◆ What you are asked to do: Please restate exactly what appears in the records below from the first line to the line where "Expand the Custom" is, that line included.
:: Materials provided
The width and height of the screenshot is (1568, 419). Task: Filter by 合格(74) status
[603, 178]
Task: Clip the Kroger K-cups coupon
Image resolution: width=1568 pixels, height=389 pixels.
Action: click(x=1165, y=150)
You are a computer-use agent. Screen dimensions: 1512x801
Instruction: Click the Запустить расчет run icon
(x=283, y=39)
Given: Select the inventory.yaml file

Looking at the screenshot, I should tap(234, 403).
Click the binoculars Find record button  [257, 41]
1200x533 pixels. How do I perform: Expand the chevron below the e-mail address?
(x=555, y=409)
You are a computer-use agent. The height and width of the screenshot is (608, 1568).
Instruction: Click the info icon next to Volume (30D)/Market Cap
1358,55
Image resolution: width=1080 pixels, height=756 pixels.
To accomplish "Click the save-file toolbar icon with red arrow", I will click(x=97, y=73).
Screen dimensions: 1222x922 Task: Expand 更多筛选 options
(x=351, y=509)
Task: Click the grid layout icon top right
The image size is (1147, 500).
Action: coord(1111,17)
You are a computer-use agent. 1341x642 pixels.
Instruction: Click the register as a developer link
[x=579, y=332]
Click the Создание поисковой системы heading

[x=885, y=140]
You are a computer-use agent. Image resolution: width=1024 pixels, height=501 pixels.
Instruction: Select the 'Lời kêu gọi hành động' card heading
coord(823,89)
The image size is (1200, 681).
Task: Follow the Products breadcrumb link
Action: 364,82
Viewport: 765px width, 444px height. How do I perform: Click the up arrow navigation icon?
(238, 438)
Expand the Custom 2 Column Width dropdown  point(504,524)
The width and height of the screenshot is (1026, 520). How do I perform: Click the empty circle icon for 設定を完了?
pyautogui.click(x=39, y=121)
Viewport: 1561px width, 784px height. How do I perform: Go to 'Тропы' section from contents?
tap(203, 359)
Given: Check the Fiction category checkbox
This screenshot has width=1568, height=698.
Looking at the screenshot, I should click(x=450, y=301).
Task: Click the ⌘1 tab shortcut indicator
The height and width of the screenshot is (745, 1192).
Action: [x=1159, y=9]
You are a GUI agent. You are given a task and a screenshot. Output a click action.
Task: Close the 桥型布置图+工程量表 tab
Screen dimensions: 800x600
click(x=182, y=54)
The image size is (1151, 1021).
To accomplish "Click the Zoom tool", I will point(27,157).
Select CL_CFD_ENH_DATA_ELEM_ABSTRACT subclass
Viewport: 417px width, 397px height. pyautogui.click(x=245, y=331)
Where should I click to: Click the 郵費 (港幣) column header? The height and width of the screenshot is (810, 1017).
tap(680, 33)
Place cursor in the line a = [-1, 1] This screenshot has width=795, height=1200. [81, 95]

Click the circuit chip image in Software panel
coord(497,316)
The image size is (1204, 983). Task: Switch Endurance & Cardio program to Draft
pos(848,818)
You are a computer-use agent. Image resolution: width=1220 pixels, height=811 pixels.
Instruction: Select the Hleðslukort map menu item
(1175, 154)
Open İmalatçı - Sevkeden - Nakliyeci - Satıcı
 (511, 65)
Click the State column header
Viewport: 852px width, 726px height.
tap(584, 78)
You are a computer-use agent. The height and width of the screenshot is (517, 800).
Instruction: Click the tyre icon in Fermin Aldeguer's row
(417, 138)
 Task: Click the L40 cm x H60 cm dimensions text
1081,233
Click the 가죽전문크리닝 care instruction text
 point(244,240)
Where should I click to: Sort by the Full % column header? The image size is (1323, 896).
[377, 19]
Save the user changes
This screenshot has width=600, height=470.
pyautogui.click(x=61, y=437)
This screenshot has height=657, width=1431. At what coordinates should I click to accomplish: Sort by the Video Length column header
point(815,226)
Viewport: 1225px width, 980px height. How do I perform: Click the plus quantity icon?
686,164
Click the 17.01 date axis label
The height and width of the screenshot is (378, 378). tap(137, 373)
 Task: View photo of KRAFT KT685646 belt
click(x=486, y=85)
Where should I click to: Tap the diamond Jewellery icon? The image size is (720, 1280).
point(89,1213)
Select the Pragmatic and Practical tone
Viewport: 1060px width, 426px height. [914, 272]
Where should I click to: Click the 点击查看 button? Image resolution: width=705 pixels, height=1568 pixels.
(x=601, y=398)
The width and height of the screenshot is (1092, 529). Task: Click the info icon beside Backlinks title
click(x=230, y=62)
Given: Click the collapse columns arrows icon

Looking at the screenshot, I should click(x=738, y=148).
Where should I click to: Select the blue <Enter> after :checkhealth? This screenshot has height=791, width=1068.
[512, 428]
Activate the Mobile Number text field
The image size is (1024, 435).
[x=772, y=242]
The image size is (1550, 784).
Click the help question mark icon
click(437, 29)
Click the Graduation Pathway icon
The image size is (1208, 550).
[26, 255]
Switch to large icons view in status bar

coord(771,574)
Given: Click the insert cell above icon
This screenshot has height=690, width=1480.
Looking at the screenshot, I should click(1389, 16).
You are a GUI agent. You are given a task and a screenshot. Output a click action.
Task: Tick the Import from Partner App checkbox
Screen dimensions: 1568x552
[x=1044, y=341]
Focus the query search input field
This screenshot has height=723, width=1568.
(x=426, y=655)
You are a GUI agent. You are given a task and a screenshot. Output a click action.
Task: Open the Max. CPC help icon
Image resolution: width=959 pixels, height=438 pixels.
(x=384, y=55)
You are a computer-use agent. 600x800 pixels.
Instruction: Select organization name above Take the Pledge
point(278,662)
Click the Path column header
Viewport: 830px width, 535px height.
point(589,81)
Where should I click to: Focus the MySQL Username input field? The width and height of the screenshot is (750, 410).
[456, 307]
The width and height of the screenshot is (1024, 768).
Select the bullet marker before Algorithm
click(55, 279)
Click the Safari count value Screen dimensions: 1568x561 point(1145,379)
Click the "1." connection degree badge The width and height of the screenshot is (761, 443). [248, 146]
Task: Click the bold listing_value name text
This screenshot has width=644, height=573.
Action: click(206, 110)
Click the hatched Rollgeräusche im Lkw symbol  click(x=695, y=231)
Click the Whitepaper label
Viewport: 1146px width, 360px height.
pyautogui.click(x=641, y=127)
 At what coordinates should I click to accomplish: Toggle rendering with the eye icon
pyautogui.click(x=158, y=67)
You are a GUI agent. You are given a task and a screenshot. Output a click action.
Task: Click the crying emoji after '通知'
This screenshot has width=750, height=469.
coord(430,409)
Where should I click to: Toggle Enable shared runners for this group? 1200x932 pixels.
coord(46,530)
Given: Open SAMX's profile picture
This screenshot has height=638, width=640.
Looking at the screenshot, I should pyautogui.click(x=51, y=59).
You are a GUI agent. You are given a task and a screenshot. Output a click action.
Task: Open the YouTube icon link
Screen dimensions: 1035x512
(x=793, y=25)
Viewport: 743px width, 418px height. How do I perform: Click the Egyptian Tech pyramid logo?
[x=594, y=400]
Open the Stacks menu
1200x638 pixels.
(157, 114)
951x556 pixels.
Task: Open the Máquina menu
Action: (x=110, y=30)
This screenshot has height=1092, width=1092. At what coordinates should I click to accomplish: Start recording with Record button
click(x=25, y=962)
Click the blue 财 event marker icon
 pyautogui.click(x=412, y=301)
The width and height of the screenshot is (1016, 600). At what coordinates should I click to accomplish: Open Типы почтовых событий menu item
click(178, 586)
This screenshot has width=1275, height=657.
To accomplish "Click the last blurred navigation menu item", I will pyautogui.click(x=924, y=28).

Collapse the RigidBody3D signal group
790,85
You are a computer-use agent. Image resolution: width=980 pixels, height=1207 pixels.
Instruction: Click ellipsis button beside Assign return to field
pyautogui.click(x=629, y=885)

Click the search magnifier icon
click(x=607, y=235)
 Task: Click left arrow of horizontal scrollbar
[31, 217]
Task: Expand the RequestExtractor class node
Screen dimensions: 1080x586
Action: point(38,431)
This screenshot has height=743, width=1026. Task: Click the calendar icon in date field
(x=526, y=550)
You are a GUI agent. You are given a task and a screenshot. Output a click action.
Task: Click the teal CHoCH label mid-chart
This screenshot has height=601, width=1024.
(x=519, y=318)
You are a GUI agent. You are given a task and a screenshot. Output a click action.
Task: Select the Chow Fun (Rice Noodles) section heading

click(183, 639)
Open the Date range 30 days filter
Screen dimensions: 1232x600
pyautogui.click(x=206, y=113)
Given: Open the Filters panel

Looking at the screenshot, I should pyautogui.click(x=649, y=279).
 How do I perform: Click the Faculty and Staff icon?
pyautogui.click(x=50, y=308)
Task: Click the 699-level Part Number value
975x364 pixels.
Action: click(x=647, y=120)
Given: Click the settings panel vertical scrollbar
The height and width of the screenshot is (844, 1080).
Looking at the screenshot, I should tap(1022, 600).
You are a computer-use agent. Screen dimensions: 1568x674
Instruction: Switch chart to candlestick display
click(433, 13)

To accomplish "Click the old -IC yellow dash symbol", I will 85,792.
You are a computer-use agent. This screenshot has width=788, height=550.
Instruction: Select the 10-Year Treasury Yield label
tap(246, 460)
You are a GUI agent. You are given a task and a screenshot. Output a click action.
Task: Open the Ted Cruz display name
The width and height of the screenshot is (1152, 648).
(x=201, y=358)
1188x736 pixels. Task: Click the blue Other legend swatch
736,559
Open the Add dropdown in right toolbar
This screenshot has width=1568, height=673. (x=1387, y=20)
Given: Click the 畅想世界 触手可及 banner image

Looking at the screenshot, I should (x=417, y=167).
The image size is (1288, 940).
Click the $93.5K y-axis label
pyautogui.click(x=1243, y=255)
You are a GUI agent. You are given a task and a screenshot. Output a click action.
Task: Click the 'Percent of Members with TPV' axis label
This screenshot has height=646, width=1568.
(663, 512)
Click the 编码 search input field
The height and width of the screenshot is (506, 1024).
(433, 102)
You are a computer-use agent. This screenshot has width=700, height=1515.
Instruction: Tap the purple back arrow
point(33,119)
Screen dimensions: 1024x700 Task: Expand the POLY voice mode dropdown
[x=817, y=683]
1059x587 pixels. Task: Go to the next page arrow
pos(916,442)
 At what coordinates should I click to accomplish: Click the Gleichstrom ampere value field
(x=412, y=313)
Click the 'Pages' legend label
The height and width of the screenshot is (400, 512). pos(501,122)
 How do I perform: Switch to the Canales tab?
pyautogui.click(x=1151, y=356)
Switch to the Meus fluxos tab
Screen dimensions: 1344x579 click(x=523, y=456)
::::
◆ Answer section:
The width and height of the screenshot is (1568, 419). Task: Filter by 合格(74) status
[603, 178]
Task: Clip the Kroger K-cups coupon
Image resolution: width=1568 pixels, height=389 pixels.
Action: click(x=1165, y=150)
You are a computer-use agent. Screen dimensions: 1512x801
Instruction: Click the Запустить расчет run icon
(x=283, y=39)
Given: Select the inventory.yaml file

Looking at the screenshot, I should tap(234, 403).
Click the binoculars Find record button  [257, 41]
1200x533 pixels. How do I perform: Expand the chevron below the e-mail address?
(x=555, y=409)
You are a computer-use agent. The height and width of the screenshot is (608, 1568).
Instruction: Click the info icon next to Volume (30D)/Market Cap
1358,55
Image resolution: width=1080 pixels, height=756 pixels.
To accomplish "Click the save-file toolbar icon with red arrow", I will click(x=97, y=73).
Screen dimensions: 1222x922 Task: Expand 更多筛选 options
(x=351, y=509)
Task: Click the grid layout icon top right
The image size is (1147, 500).
Action: coord(1111,17)
You are a computer-use agent. 1341x642 pixels.
Instruction: Click the register as a developer link
[x=579, y=332]
Click the Создание поисковой системы heading

[x=885, y=140]
You are a computer-use agent. Image resolution: width=1024 pixels, height=501 pixels.
Instruction: Select the 'Lời kêu gọi hành động' card heading
coord(823,89)
The image size is (1200, 681).
Task: Follow the Products breadcrumb link
Action: 364,82
Viewport: 765px width, 444px height. How do I perform: Click the up arrow navigation icon?
(238, 438)
Expand the Custom 2 Column Width dropdown  point(504,524)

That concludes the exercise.